> [Given exercise] Set out the records below as a numbered list, beginning at the line that contains "You are a computer-use agent. Screen" and stopping after the last line of the records, with both ends included and blank lines left out.

Word and element location records:
+--
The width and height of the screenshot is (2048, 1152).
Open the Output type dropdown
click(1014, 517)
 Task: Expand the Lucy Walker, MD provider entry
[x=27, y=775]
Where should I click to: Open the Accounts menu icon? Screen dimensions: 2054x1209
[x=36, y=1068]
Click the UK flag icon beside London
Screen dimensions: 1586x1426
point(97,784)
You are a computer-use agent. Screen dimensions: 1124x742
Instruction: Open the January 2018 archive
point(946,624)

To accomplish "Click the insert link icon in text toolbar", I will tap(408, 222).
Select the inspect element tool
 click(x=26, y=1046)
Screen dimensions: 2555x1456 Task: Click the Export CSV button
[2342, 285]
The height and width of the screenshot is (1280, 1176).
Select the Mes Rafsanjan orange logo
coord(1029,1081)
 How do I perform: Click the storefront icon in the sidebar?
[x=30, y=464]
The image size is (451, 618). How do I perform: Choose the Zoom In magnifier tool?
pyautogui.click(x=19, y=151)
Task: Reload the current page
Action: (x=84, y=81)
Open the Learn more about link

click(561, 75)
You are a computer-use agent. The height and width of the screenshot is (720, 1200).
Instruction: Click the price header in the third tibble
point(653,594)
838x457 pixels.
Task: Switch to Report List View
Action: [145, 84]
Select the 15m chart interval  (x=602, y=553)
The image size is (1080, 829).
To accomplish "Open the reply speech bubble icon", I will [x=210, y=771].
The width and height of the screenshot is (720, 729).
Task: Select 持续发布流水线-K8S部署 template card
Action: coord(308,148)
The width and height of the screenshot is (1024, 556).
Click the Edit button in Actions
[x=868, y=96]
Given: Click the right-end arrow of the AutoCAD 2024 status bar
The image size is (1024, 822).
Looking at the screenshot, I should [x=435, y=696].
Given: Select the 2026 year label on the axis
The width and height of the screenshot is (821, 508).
+--
> [Complete answer]
1. You are a computer-use agent. Screen dimensions: 1124x742
2. Instruction: Open the January 2018 archive
3. point(946,624)
4. To accomplish "Click the insert link icon in text toolbar", I will tap(408, 222).
5. Select the inspect element tool
6.  click(x=26, y=1046)
7. Screen dimensions: 2555x1456 Task: Click the Export CSV button
8. [2342, 285]
9. The height and width of the screenshot is (1280, 1176).
10. Select the Mes Rafsanjan orange logo
11. coord(1029,1081)
12.  How do I perform: Click the storefront icon in the sidebar?
13. [x=30, y=464]
14. The image size is (451, 618). How do I perform: Choose the Zoom In magnifier tool?
15. pyautogui.click(x=19, y=151)
16. Task: Reload the current page
17. Action: (x=84, y=81)
18. Open the Learn more about link
19. click(561, 75)
20. You are a computer-use agent. The height and width of the screenshot is (720, 1200).
21. Instruction: Click the price header in the third tibble
22. point(653,594)
23. 838x457 pixels.
24. Task: Switch to Report List View
25. Action: [145, 84]
26. Select the 15m chart interval  (x=602, y=553)
27. The image size is (1080, 829).
28. To accomplish "Open the reply speech bubble icon", I will [x=210, y=771].
29. The width and height of the screenshot is (720, 729).
30. Task: Select 持续发布流水线-K8S部署 template card
31. Action: coord(308,148)
32. The width and height of the screenshot is (1024, 556).
33. Click the Edit button in Actions
34. [x=868, y=96]
35. Given: Click the right-end arrow of the AutoCAD 2024 status bar
36. The image size is (1024, 822).
37. Looking at the screenshot, I should [x=435, y=696].
38. Given: Select the 2026 year label on the axis
39. The width and height of the screenshot is (821, 508).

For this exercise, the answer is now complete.